By Michael Bristow
BBC News, Beijing
China has launched a crackdown on political dissidents and potential troublemakers ahead of the Communist Party's 17th congress, which begins next month.
The spiritual movement Falun Gong was banned in China in 1999
The congress, held every five years, is the party's most important public political event.
At this year's gathering, which will be held mostly behind closed doors, Chinese President Hu Jintao is expected to tighten his grip on power, and the authorities are keen that those with other ideas are kept well away.
Public Security Minister Zhou Yongkang, a member of the party's politburo, identified a wide range of "hostile forces" that will be targeted.
"All police should...strike hard on overseas and domestic hostile forces, ethnic splittists, religious extremists, violent terrorists and the Falun Gong cult so as to safeguard national security and social stability," he said.
Falun Gong is a spiritual movement that was banned in China after staging a massive demonstration in central Beijing in 1999.
Mr Zhou also referred to political dissidents, campaigners and people who advocate independence for the western regions of Xinjiang and Tibet.
The crackdowns are to prevent disruption at the party congress
He said efforts should also be made to step up control of the internet to create what he described as a "harmonious online environment".
China already tries to prevent ordinary citizens logging on to certain websites.
News outlets are also being targeted in the run-up to the congress, which will be attended by more than 2,000 party delegates.
One editor of a Chinese newspaper told the BBC that the party's central publicity department had issued two notices to editors telling them what stories they could and could not print.

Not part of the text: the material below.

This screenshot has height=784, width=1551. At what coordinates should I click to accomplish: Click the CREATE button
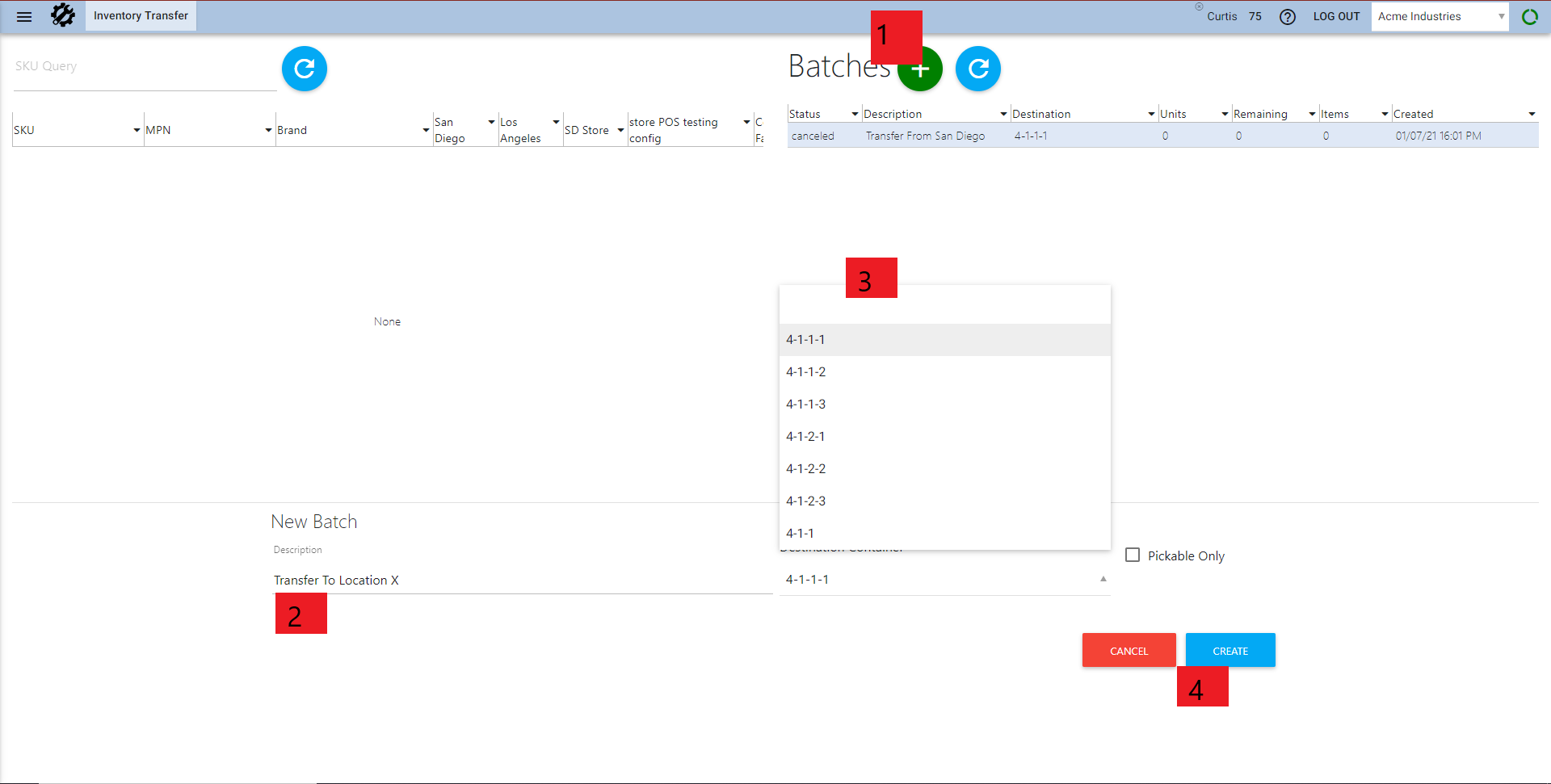tap(1230, 651)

The first notice was sent in July, and the second in mid-August.
"They told us there should be no negative reports before the party congress. We shouldn't report stories about things such as land rights, petitioners and major incidents, such as accidents," he said.
In what is perhaps an indication of just how worried newspaper editors are about making mistakes in the run-up to the congress, five of them recently managed to publish almost identical front pages.

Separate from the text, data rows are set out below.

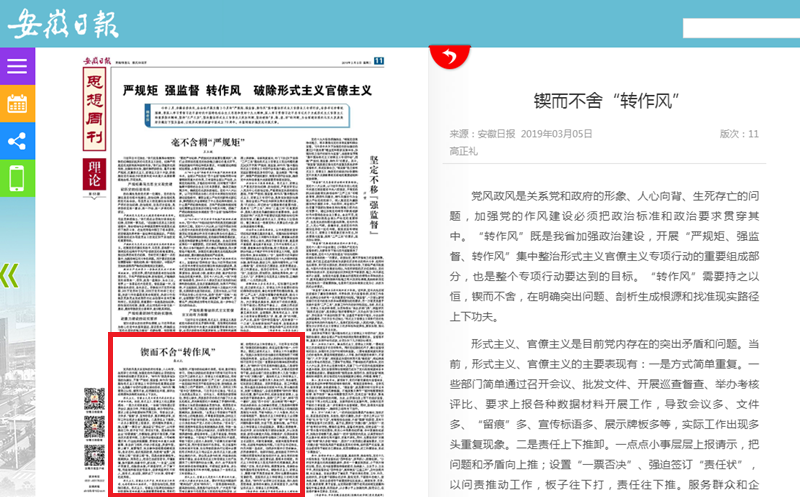800x497 pixels.
Task: Click the red back arrow button
Action: (x=448, y=56)
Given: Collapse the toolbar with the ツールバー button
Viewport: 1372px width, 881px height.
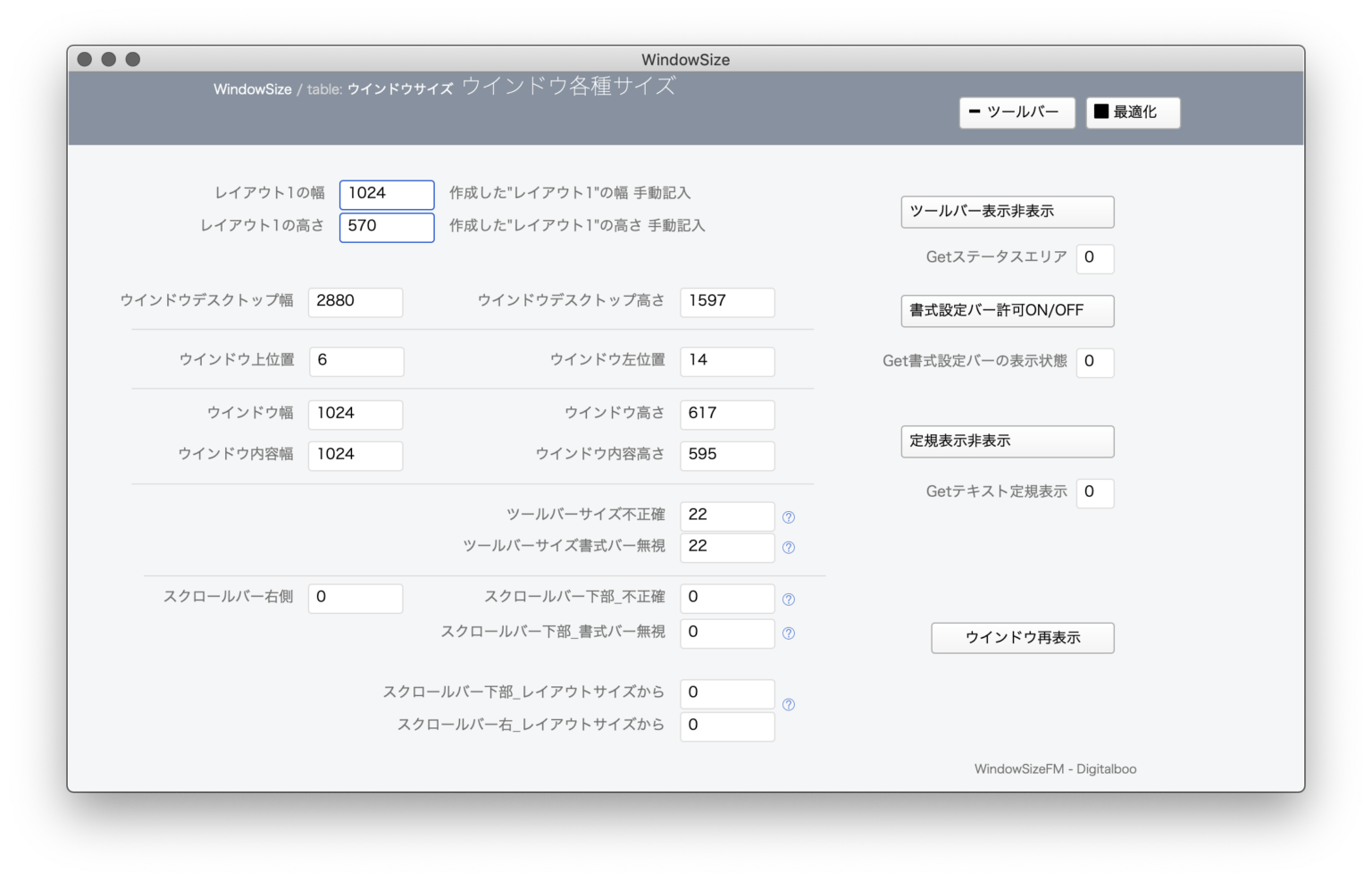Looking at the screenshot, I should click(x=1016, y=113).
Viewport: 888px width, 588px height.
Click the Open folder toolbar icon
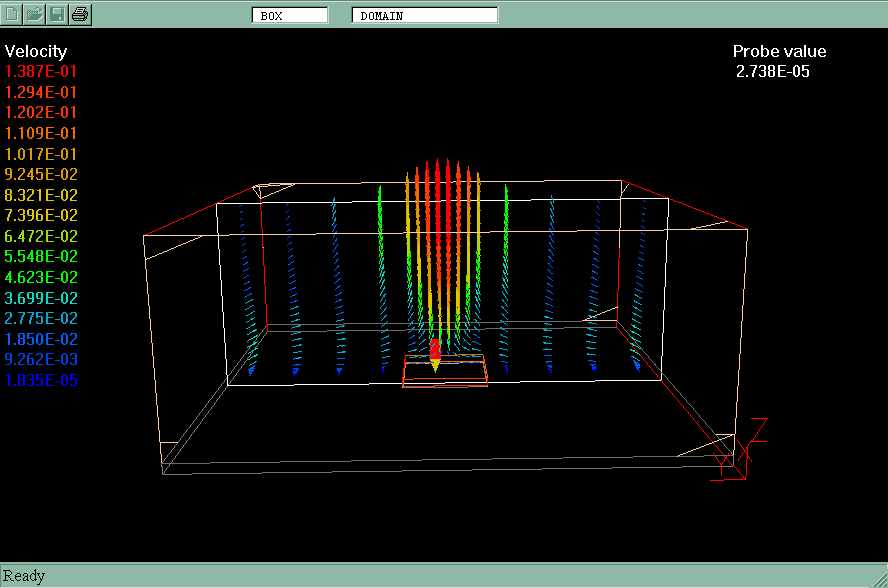[x=35, y=14]
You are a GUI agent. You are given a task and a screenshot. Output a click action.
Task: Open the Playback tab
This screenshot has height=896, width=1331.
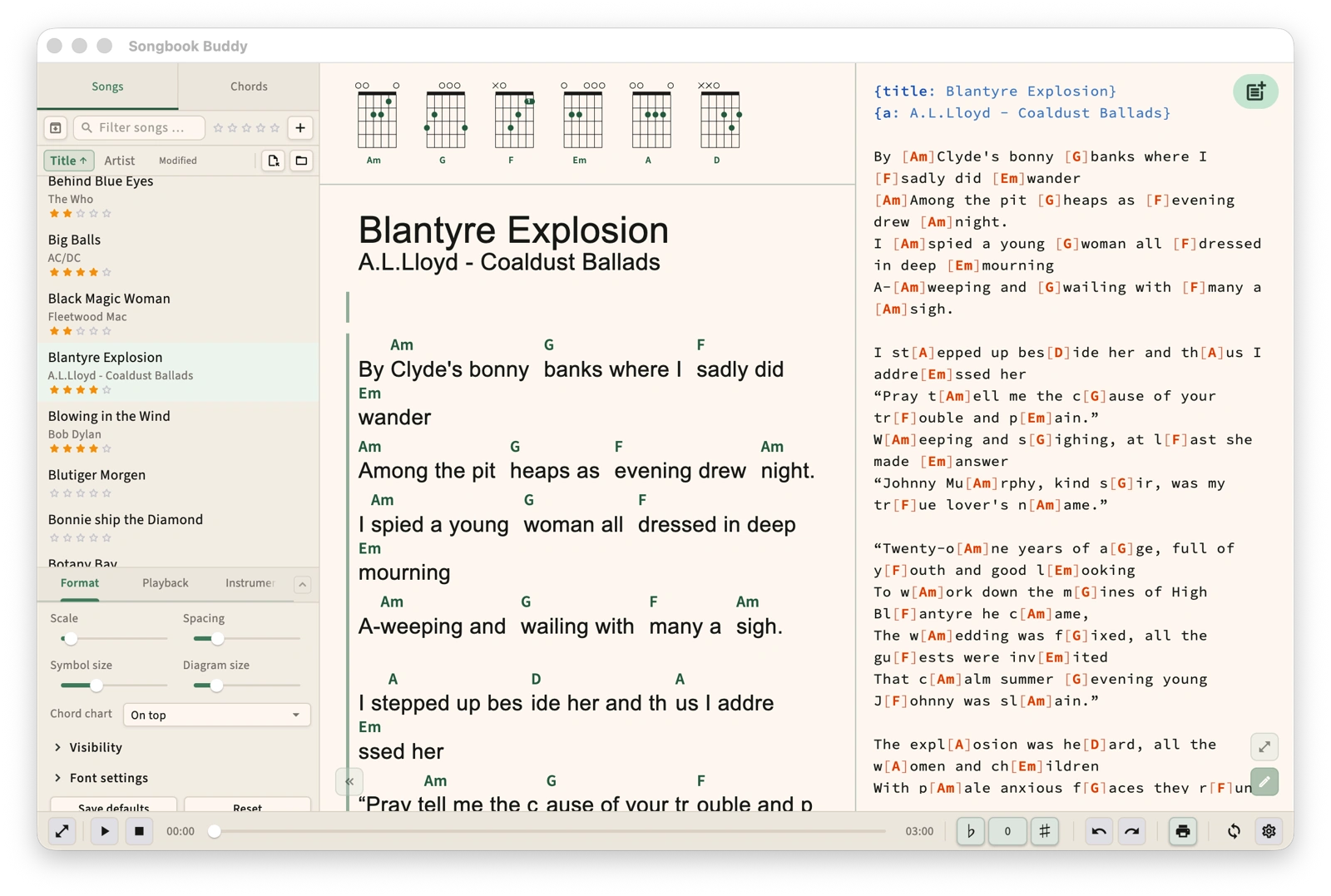(165, 583)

There were striking similarities between the headlines, the placement of photographs and the articles selected for print.
Cleaning up the streets
The authorities are also trying to clear Beijing's streets of potential annoyances before the congress.
A settlement for petitioners - ordinary people who travel to Beijing to petition the central government about local injustices - could be demolished next week.
Up to 4,000 petitioners are believed to live in the "village", in the capital's Fengtai District. That number often increases when important political meetings are being held.
Control of the internet will be stepped up, ministers say
"Petitioners are some of China's most vulnerable citizens, and they have the right to housing while they pursue their legal claims," says Sophie Richardson, of US-based Human Rights Watch.
Notices have gone up in the settlement that residents have to leave the area before noon on 19 September.
Although the authorities say the area needs to be cleared to make way for road construction, the rights group says the timing suggests it is also about cleaning up the city before the party congress.
There is also a month-long crackdown in Beijing on beauty parlours, which are often fronts for prostitutes or gambling dens.
And the state-run China Daily reported that property owners are being told not to lease their homes to people who have "irregular lifestyles".
The party congress is China's main set-piece political event that will endorse future policies and the next generation of leaders.
To ensure it goes off smoothly, party leaders are leaving as little as possible to chance.